絵: フェルナンド・クラーン(Fernando Krahn)

対象年齢:3 ~9歳


■  あらすじ
≪ すうじの1は、ひとりぼっちで くらしていました。ベッドでとびはねても、ちっとも たのしくありません。ともだちと あそんだら、きっと まいにちが たのしくなるでしょう。そんなわけで、すうじの1は そとへでかけていきました。たいようと あおいそらのもと、きらきら のはらが かがやいています。「なんて たのしいんだ!ともだちさがしも、うまくいきそうだ」 ≫
 
こうして数字の1の冒険が始まります。独りぼっちから抜け出し、友だちさがしの旅にでます。数字の0から9まで、同じ数のグループの動物または人物になった個性豊かなキャラクターの数字たちに出会っていきます。

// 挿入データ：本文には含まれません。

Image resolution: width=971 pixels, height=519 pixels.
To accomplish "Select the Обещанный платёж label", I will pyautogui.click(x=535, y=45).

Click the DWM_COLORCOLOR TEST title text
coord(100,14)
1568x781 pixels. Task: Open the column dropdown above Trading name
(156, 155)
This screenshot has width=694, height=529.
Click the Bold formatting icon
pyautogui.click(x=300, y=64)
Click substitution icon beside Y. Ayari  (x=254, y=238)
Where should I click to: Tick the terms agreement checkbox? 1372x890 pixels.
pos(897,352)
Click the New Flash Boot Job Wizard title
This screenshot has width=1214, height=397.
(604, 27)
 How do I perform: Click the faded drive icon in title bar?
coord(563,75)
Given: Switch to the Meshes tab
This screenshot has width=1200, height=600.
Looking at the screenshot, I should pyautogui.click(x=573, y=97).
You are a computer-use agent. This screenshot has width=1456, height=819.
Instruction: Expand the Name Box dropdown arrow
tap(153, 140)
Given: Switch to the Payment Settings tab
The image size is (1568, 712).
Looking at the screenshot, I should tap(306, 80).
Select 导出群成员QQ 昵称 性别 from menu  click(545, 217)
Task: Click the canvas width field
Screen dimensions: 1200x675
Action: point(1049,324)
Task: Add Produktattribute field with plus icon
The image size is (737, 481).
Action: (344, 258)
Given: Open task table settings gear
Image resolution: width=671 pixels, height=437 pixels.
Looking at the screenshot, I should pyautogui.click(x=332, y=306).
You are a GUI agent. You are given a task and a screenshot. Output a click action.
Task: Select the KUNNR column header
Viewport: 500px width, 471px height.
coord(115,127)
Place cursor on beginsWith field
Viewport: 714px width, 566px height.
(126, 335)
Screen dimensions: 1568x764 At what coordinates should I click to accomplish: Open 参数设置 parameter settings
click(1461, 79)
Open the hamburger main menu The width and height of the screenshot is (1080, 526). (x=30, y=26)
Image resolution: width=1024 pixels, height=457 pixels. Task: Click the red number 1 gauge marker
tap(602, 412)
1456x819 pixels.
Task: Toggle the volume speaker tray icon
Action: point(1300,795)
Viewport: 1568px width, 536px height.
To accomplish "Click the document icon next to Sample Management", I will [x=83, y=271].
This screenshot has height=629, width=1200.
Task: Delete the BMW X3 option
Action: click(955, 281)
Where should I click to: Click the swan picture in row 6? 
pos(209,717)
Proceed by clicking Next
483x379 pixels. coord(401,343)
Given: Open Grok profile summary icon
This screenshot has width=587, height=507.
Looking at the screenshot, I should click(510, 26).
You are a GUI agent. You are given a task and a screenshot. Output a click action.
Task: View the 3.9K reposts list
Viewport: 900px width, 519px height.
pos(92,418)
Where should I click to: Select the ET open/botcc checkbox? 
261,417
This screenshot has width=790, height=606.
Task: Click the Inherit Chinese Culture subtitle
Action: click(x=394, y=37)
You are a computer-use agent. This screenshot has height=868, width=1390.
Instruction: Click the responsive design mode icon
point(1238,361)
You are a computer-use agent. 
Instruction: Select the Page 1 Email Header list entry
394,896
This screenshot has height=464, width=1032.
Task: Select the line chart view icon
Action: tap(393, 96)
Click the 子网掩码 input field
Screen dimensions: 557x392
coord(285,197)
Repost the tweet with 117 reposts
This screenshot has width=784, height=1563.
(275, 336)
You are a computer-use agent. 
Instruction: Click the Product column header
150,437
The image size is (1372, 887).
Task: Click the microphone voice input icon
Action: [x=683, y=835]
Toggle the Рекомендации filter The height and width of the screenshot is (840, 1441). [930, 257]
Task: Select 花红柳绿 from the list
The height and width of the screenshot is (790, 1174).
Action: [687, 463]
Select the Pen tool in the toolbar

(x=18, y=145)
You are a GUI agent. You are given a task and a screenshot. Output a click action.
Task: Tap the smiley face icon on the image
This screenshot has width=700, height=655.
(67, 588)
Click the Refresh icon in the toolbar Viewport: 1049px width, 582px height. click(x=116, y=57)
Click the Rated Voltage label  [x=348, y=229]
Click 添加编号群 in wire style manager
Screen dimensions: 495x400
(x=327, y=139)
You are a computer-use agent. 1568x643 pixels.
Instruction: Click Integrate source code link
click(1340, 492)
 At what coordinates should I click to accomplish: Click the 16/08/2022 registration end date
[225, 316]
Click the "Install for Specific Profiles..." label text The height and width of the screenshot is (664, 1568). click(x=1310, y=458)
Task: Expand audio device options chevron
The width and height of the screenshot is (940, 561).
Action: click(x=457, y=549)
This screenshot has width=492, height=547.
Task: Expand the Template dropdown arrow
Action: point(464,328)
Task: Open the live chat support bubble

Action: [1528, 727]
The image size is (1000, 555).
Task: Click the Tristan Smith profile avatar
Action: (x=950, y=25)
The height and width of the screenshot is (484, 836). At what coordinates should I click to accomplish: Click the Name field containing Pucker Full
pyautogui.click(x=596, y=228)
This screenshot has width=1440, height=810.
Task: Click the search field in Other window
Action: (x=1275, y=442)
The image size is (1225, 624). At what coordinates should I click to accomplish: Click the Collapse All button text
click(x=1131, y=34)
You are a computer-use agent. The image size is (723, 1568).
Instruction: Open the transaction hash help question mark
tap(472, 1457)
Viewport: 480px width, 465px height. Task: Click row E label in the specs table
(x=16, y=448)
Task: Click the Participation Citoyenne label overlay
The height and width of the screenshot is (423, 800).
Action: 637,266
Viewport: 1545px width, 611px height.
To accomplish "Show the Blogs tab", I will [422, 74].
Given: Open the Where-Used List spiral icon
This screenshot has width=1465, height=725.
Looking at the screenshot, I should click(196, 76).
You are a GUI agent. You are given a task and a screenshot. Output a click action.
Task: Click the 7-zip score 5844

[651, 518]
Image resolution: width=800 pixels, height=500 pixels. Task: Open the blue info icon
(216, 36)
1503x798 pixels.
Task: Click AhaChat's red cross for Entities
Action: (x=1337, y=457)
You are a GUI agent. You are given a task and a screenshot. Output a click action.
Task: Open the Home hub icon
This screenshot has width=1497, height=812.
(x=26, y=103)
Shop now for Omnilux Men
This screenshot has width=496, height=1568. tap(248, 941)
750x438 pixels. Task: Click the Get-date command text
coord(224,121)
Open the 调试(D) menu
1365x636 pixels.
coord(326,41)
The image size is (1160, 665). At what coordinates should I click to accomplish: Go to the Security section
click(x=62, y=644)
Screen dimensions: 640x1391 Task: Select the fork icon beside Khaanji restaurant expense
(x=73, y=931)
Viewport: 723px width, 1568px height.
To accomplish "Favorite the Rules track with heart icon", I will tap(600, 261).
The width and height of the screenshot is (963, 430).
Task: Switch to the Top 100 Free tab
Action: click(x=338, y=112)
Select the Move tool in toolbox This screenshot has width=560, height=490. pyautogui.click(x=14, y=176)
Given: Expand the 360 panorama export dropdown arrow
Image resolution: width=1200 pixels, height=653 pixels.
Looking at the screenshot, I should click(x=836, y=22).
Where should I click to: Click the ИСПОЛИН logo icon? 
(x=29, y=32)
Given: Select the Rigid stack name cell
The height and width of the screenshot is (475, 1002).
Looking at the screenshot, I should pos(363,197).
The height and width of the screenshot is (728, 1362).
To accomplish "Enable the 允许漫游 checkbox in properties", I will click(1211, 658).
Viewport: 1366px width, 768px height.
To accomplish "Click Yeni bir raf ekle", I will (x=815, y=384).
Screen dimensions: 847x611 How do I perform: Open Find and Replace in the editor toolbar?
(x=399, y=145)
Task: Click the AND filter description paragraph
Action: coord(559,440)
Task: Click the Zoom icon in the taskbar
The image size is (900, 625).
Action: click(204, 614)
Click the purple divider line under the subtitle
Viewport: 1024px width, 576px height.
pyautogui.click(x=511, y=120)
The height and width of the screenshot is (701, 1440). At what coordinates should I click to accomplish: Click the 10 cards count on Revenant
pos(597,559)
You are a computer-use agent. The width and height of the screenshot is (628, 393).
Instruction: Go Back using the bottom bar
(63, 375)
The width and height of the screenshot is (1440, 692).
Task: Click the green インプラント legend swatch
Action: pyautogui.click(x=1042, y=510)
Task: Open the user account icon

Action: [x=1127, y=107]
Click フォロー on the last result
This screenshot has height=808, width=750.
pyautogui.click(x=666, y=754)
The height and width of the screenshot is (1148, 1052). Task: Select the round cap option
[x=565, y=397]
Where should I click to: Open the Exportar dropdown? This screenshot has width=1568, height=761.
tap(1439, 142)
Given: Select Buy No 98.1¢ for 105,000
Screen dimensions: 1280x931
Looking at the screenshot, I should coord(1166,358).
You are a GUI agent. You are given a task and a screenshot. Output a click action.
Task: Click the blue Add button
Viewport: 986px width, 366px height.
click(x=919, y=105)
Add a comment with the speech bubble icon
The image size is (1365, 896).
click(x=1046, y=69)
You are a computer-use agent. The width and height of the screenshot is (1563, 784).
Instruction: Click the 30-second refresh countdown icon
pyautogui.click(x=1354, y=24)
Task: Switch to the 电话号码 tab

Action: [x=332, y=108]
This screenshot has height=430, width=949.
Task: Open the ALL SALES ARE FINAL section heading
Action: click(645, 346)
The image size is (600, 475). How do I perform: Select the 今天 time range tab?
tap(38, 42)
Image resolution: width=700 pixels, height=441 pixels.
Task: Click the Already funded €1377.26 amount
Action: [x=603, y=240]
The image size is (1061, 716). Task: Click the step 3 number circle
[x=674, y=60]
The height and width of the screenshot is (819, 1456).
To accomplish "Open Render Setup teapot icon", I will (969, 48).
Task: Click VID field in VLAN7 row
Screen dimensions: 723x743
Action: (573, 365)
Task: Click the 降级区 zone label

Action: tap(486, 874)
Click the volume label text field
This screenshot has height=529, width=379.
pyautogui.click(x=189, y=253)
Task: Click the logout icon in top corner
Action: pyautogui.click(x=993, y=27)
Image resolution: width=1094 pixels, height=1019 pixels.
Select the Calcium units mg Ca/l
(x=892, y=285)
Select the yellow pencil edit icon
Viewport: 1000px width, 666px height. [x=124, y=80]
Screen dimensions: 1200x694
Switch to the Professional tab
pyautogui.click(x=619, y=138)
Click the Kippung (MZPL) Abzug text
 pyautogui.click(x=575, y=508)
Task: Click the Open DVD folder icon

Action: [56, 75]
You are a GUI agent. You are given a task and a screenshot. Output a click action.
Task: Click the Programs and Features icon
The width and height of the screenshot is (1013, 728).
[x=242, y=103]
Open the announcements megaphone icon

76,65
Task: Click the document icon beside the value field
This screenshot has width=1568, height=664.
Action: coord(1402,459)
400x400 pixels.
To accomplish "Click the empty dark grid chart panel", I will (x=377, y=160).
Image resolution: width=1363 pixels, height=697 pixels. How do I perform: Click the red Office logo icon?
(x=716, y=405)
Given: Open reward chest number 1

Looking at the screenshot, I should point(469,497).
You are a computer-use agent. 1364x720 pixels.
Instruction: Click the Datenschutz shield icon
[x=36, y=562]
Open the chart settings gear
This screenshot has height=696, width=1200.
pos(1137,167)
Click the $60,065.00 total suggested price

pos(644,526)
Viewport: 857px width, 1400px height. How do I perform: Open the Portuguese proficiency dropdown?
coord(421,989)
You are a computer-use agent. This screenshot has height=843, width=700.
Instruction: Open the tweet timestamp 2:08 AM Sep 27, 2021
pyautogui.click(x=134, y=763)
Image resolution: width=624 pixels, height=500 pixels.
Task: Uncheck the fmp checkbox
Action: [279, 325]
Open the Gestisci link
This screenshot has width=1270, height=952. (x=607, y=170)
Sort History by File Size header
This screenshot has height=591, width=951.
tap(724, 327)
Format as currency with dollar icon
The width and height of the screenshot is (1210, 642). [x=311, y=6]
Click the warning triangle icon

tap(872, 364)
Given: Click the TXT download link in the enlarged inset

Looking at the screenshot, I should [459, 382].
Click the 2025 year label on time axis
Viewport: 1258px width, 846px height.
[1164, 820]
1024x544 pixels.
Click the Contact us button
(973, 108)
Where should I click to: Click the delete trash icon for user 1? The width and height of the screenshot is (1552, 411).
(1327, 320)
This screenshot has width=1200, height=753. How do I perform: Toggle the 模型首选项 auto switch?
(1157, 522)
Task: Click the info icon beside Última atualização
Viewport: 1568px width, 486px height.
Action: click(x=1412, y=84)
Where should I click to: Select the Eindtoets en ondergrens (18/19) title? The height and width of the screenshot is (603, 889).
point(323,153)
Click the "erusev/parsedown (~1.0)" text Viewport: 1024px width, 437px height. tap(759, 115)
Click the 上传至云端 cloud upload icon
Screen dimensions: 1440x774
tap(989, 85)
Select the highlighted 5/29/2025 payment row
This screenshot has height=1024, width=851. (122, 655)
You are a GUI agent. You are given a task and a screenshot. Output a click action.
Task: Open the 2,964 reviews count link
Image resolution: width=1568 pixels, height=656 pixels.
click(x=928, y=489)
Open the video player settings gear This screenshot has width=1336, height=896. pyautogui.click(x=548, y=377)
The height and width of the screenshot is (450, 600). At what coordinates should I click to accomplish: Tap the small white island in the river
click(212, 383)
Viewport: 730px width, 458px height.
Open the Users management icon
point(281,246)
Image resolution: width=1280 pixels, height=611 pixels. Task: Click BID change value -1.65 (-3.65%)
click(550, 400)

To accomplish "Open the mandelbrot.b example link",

白鳥のように2羽で寄り添うエレガントな数字の2、いつも3番目なのに憤慨している3にんぐみのすうじの3、ぴしっと敬礼の姿勢をくずさない4にんぐみの兵隊の数字の4、おじぎの姿勢で慎ましやかな7にんぐみの修道女の数字の7、上から視線で気取りやの9にんぐみの数字の9…。


数字の1が旅を通じて学んでいくのは、数だけではありません。個性豊かなキャラクターたちと出会いながら、様々な感情や価値観に出会い、人との関わり方を学び、最後に素敵なパートナーと出会います。旅の設定もさまざまで、山、谷、森、砂漠、そして海へと移り変わります。

ひとりでは無力でも、1が0とパートナーになったら ヒーローの数字の10になるように、自分と違う他を受け入れると、同じ数字だけでは生まれない思わぬチカラを発揮できる可能性があるのだと気づかせてくれる結末がとても素敵な絵本。数字を学びはじめの小さな子どもはもちろん、大人たちの笑いも誘うことでしょう。


■ 作者について
マリア・デ・ラ・ルス・ウリベ(Maria de la Luz Uribe)
1936年、チリのサンティアゴ生まれ。詩人。子ども向けに多くの作品を手掛け、夫のフェルナンド・クラーンとの共作は20作品を超える。1995年にスペインのシッチェスにて逝去。



フェルナンド・クラーン (Fernando Krahn)
1935-2010年。チリの風刺漫画および造形芸術家。ザ・ニューヨーカーなどの新聞で作品が掲載されていたが、1973年の軍事クーデターの後、スペインのバルセロナに移り住んだ。手掛けた子ども向け書籍の作品数は40作品を超える。2010年に逝去。
邦訳作品:1980年『サンタクロースのながいたび』[講談社]



■ おはなしのいちぶ

すうじの1は、

ひとりぼっちで くらしていました。


ベッドで とびはねても、ひとり

ちっとも たのしくありません。

ともだちと いっしょに

あそんだら、きっと

まいにちが とっても

たのしくなるでしょう。



・・・・

1と0が

こんなふうに いっしょにいると、

やまの てっぺんにいる

ヒーローみたいに みえたのでしょう。